::: Input material :::
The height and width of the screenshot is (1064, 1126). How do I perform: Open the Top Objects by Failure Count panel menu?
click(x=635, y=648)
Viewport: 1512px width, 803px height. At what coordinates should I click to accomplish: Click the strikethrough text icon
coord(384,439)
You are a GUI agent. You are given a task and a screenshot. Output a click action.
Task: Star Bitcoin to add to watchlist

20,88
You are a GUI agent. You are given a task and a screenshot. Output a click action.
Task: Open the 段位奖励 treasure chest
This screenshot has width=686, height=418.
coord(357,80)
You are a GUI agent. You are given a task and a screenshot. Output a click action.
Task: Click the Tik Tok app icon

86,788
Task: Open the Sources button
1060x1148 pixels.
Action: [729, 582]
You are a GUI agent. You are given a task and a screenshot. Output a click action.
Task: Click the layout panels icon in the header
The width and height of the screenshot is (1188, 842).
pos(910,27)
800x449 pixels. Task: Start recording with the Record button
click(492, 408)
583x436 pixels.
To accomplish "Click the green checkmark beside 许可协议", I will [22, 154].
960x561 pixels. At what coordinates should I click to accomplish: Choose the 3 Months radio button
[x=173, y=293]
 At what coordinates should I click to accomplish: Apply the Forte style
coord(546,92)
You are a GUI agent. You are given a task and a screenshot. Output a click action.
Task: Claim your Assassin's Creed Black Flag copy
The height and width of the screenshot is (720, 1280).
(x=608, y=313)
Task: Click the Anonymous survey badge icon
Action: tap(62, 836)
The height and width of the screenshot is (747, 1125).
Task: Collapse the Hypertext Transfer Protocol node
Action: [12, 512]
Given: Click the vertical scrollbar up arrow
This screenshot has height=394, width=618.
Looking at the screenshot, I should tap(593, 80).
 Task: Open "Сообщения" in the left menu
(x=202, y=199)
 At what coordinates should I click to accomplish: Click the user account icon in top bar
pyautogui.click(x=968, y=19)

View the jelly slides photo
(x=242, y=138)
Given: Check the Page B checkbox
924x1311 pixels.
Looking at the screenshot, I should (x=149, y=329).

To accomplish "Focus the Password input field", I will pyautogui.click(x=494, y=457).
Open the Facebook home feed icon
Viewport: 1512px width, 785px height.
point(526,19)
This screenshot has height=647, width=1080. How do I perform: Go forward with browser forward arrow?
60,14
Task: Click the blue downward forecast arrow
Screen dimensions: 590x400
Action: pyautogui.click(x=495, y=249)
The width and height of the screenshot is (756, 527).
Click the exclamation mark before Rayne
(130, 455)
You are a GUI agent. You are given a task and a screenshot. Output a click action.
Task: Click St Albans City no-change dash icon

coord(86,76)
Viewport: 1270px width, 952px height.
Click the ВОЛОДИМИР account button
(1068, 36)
:::
Task description
Nothing should be dropped or changed, so repeat all of the entries exactly.

Expected answer
The height and width of the screenshot is (1064, 1126). How do I perform: Open the Top Objects by Failure Count panel menu?
click(x=635, y=648)
Viewport: 1512px width, 803px height. At what coordinates should I click to accomplish: Click the strikethrough text icon
coord(384,439)
You are a GUI agent. You are given a task and a screenshot. Output a click action.
Task: Star Bitcoin to add to watchlist

20,88
You are a GUI agent. You are given a task and a screenshot. Output a click action.
Task: Open the 段位奖励 treasure chest
This screenshot has width=686, height=418.
coord(357,80)
You are a GUI agent. You are given a task and a screenshot. Output a click action.
Task: Click the Tik Tok app icon

86,788
Task: Open the Sources button
1060x1148 pixels.
Action: [729, 582]
You are a GUI agent. You are given a task and a screenshot. Output a click action.
Task: Click the layout panels icon in the header
The width and height of the screenshot is (1188, 842).
pos(910,27)
800x449 pixels. Task: Start recording with the Record button
click(492, 408)
583x436 pixels.
To accomplish "Click the green checkmark beside 许可协议", I will [22, 154].
960x561 pixels. At what coordinates should I click to accomplish: Choose the 3 Months radio button
[x=173, y=293]
 At what coordinates should I click to accomplish: Apply the Forte style
coord(546,92)
You are a GUI agent. You are given a task and a screenshot. Output a click action.
Task: Claim your Assassin's Creed Black Flag copy
The height and width of the screenshot is (720, 1280).
(x=608, y=313)
Task: Click the Anonymous survey badge icon
Action: tap(62, 836)
The height and width of the screenshot is (747, 1125).
Task: Collapse the Hypertext Transfer Protocol node
Action: [12, 512]
Given: Click the vertical scrollbar up arrow
This screenshot has height=394, width=618.
Looking at the screenshot, I should tap(593, 80).
 Task: Open "Сообщения" in the left menu
(x=202, y=199)
 At what coordinates should I click to accomplish: Click the user account icon in top bar
pyautogui.click(x=968, y=19)

View the jelly slides photo
(x=242, y=138)
Given: Check the Page B checkbox
924x1311 pixels.
Looking at the screenshot, I should (x=149, y=329).

To accomplish "Focus the Password input field", I will pyautogui.click(x=494, y=457).
Open the Facebook home feed icon
Viewport: 1512px width, 785px height.
point(526,19)
This screenshot has height=647, width=1080. How do I perform: Go forward with browser forward arrow?
60,14
Task: Click the blue downward forecast arrow
Screen dimensions: 590x400
Action: pyautogui.click(x=495, y=249)
The width and height of the screenshot is (756, 527).
Click the exclamation mark before Rayne
(130, 455)
You are a GUI agent. You are given a task and a screenshot. Output a click action.
Task: Click St Albans City no-change dash icon

coord(86,76)
Viewport: 1270px width, 952px height.
Click the ВОЛОДИМИР account button
(1068, 36)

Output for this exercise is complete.